**The problem:**
Could you rewrite the data below as a numbered list, one item per line, with blank lines and pictures left out?

**Input for this task:**
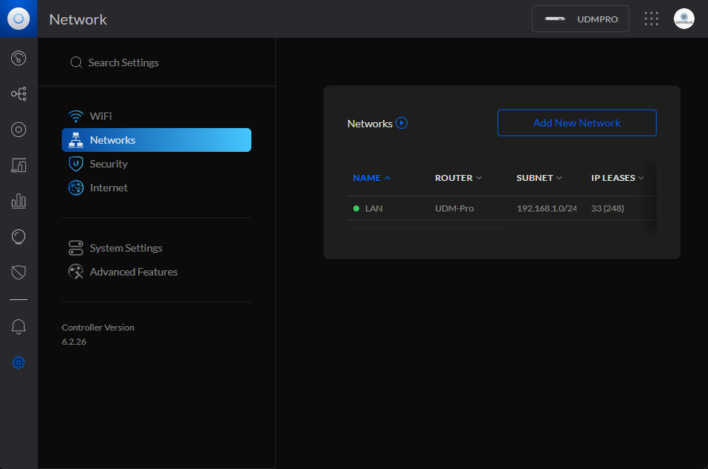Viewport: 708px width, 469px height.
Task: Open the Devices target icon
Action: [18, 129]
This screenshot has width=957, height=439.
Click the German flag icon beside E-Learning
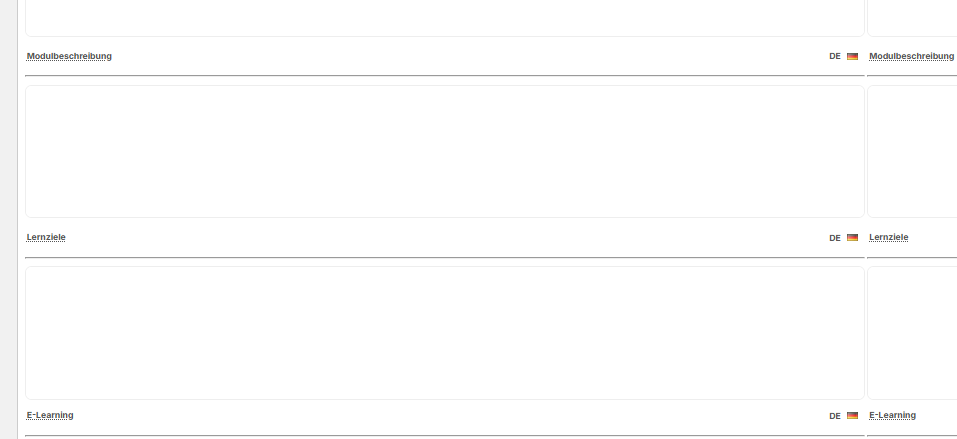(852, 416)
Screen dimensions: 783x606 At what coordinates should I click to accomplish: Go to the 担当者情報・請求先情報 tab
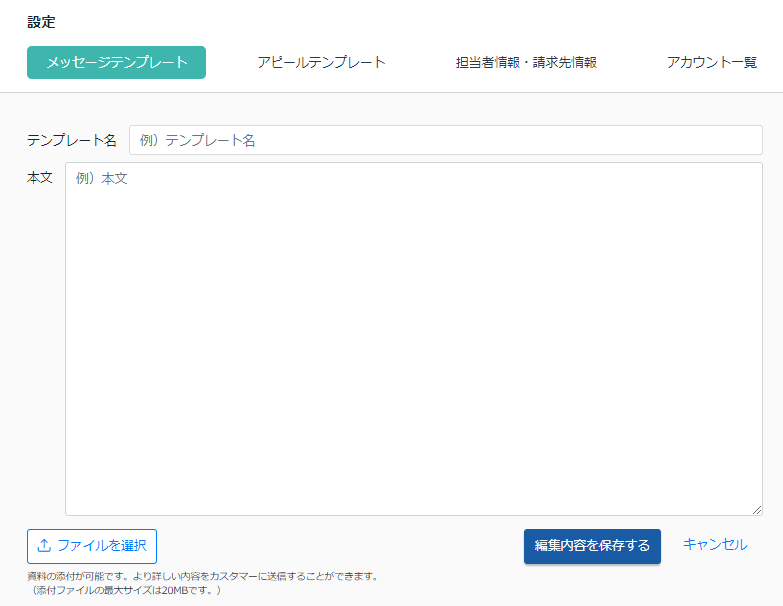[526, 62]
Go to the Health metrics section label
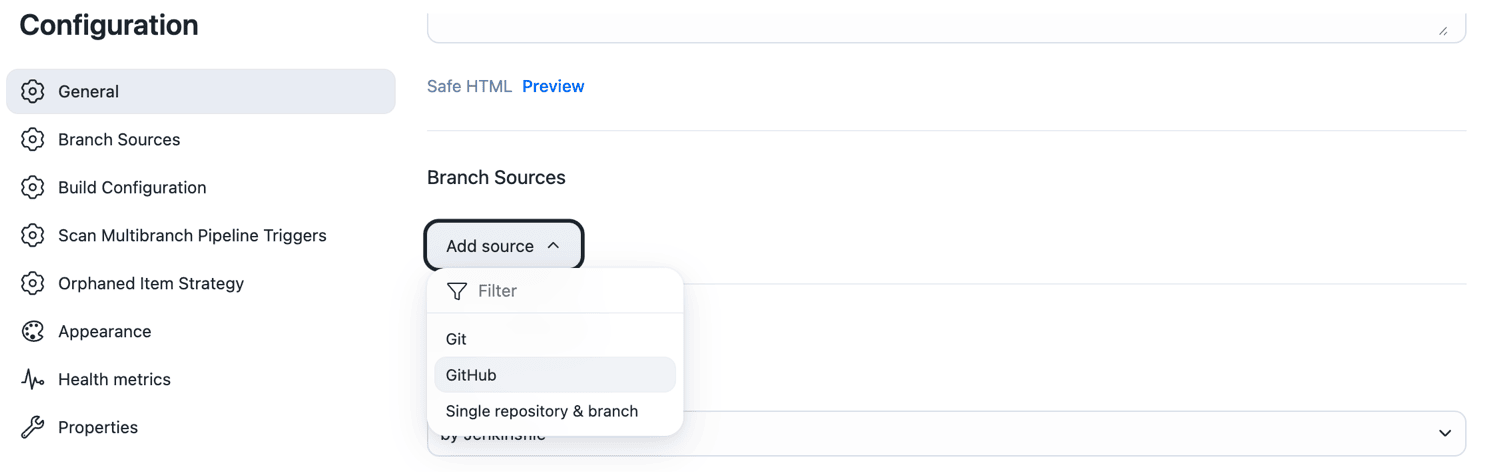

**Solution to this exercise:**
1. Viewport: 708px width, 469px height.
2. Task: Open the Devices target icon
3. Action: [18, 129]
4. This screenshot has width=957, height=439.
5. Click the German flag icon beside E-Learning
6. (852, 416)
7. Screen dimensions: 783x606 At what coordinates should I click to accomplish: Go to the 担当者情報・請求先情報 tab
8. [526, 62]
9. Go to the Health metrics section label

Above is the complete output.